Print, exactly as they stand, the lines below from the one that has "You are a GUI" to the one that has "Viewport: 303px width, 166px height.", inclusive, leaving out the pictures.

※ ※ ※

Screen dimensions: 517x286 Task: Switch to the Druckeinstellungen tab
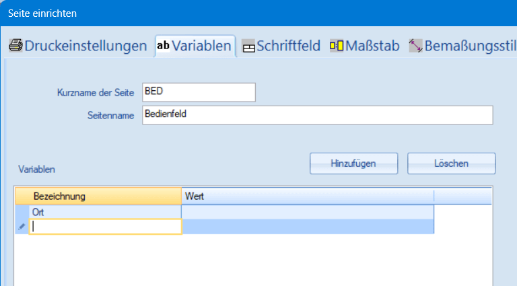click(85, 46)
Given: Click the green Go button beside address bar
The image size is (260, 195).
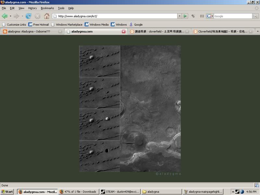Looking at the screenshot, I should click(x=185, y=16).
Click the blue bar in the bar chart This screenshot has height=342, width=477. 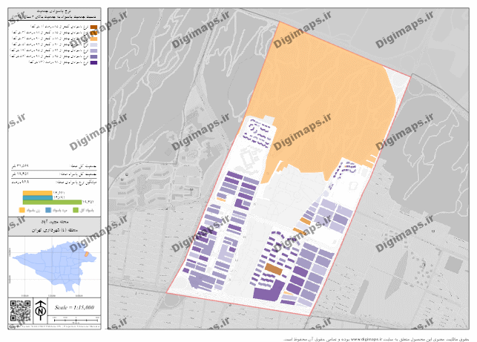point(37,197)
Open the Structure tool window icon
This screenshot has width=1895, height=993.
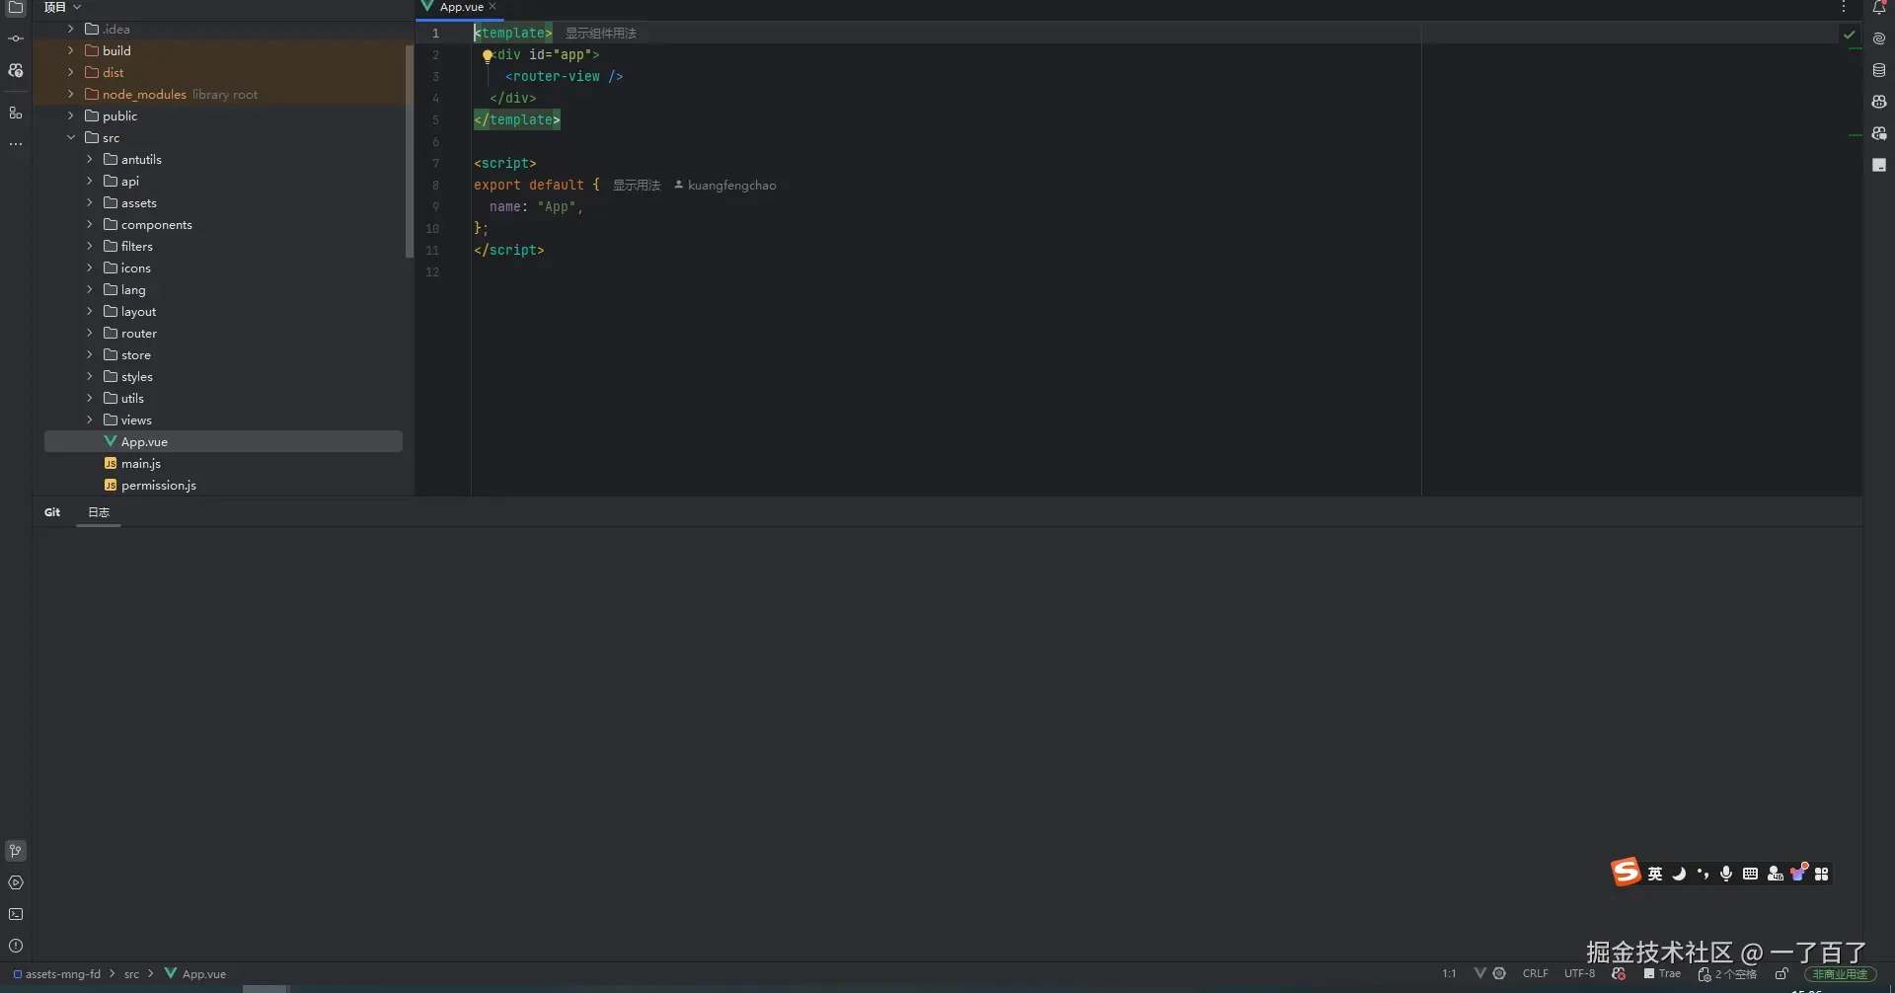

※ ※ ※

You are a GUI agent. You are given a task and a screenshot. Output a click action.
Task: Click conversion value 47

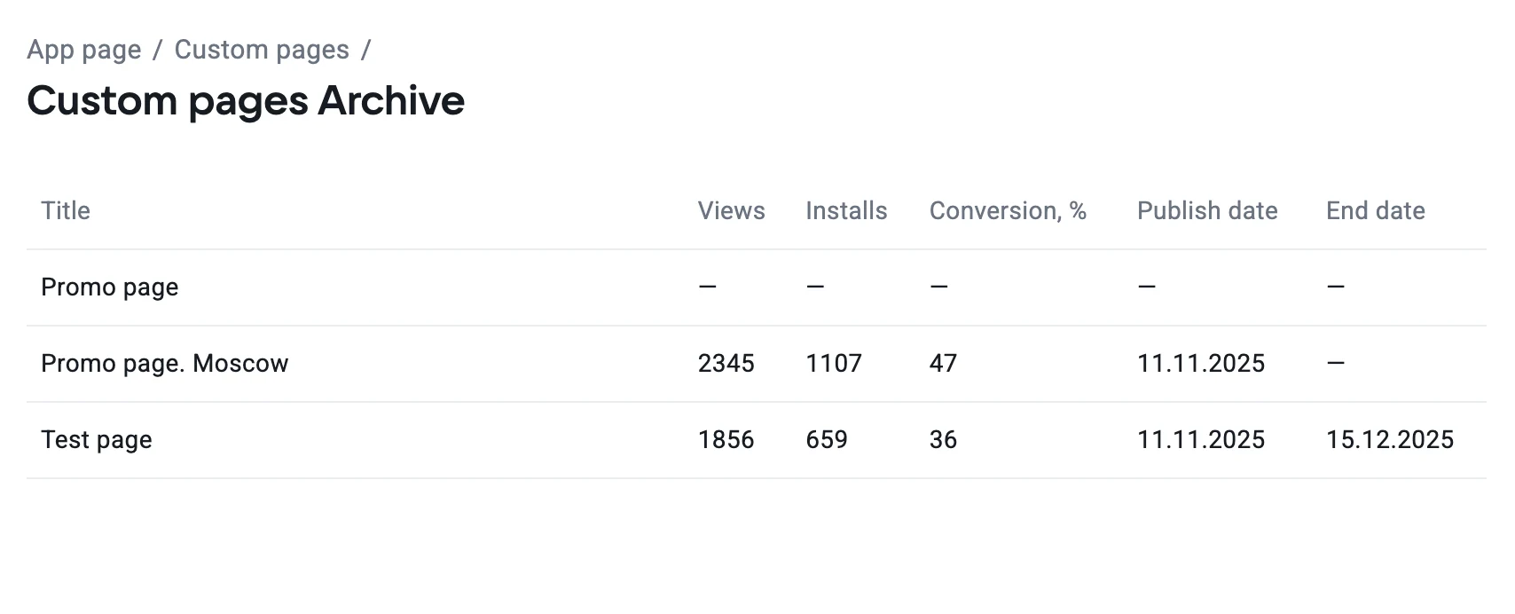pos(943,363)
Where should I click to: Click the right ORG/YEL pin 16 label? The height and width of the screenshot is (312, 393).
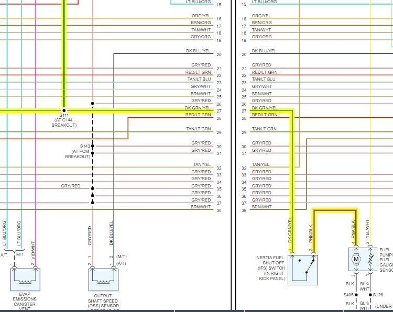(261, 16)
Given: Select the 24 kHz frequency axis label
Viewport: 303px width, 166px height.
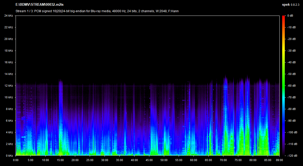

※ ※ ※

YOUR RESPONSE:
You are a GUI agent. You are given a task and a screenshot. Output a click action.
Task: Click conversion value 47

pos(943,363)
Where should I click to: Click the right ORG/YEL pin 16 label? The height and width of the screenshot is (312, 393).
(261, 16)
Given: Select the 24 kHz frequency axis label
Viewport: 303px width, 166px height.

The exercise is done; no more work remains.